--- What to work on ---
Retype nothing except the lines below from the one with "Navigate to Index patterns breadcrumb" through the one with "The width and height of the screenshot is (719, 558).", exactly, with images left out.

--- Supplied material ---

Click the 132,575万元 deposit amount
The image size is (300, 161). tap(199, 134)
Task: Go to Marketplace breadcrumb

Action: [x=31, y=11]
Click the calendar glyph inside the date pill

---

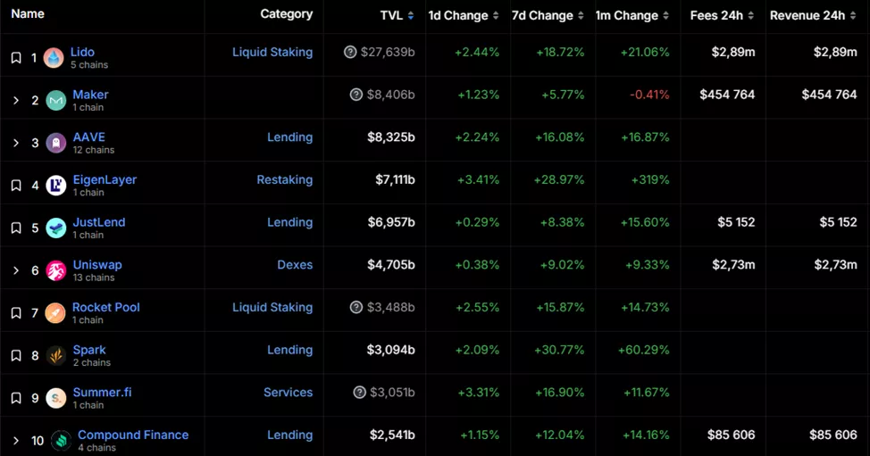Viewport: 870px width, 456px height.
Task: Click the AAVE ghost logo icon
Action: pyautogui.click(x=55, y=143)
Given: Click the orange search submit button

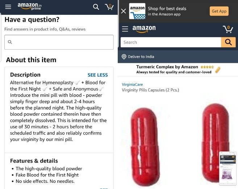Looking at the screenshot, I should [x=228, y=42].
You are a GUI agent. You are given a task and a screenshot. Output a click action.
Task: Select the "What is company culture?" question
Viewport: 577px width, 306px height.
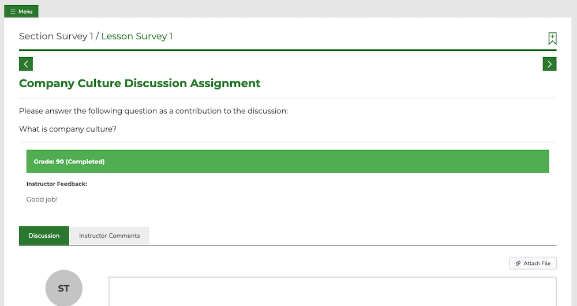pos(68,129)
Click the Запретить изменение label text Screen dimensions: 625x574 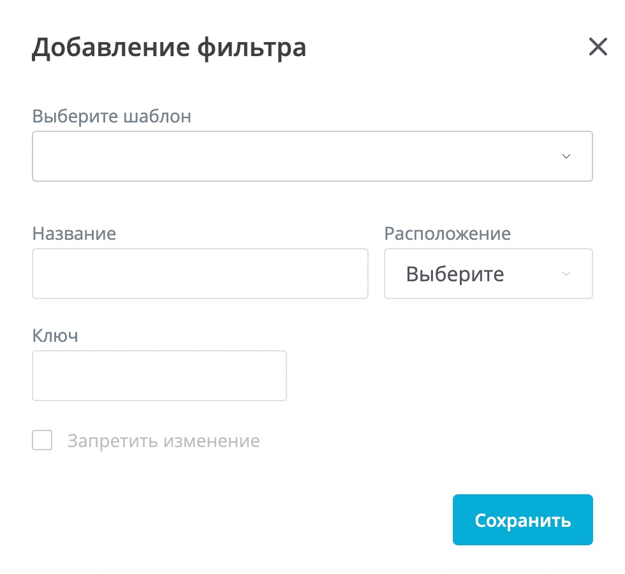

--

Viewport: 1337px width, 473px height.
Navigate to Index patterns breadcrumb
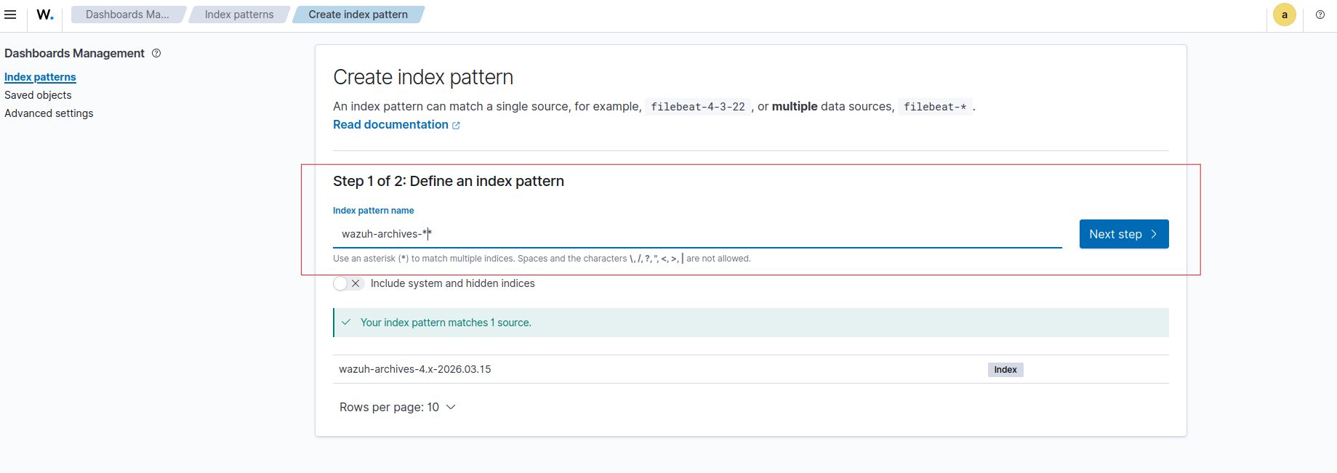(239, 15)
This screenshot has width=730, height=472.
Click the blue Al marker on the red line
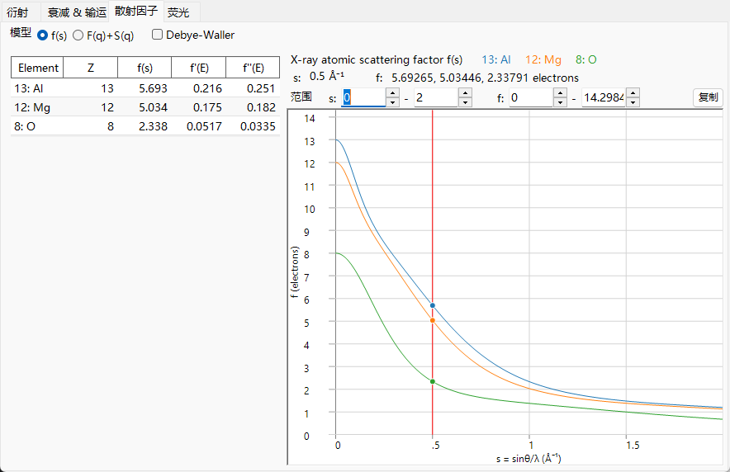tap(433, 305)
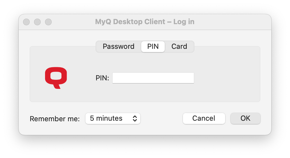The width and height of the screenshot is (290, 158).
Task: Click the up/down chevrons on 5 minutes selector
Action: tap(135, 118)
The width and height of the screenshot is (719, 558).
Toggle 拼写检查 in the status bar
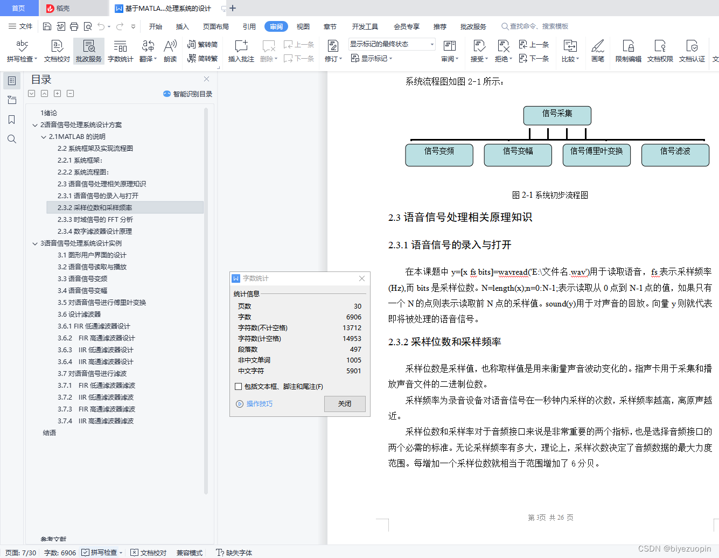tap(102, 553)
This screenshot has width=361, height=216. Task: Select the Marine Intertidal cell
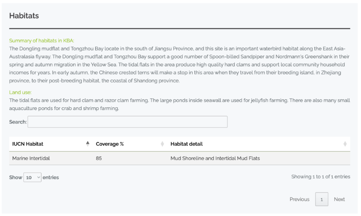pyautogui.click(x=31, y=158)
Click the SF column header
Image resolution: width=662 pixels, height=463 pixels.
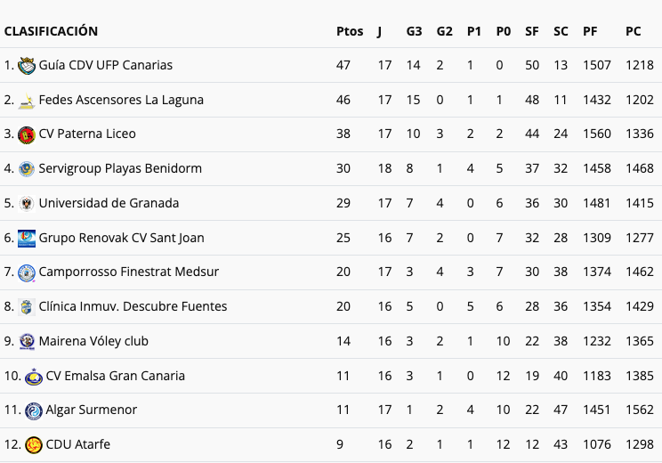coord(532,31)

--- Result below ---
Navigate to Index patterns breadcrumb
(239, 15)
This screenshot has width=730, height=472.
Click the blue Al marker on the red line
tap(433, 305)
The width and height of the screenshot is (290, 158).
Task: Click the up/down chevrons on 5 minutes selector
Action: tap(135, 118)
The width and height of the screenshot is (719, 558).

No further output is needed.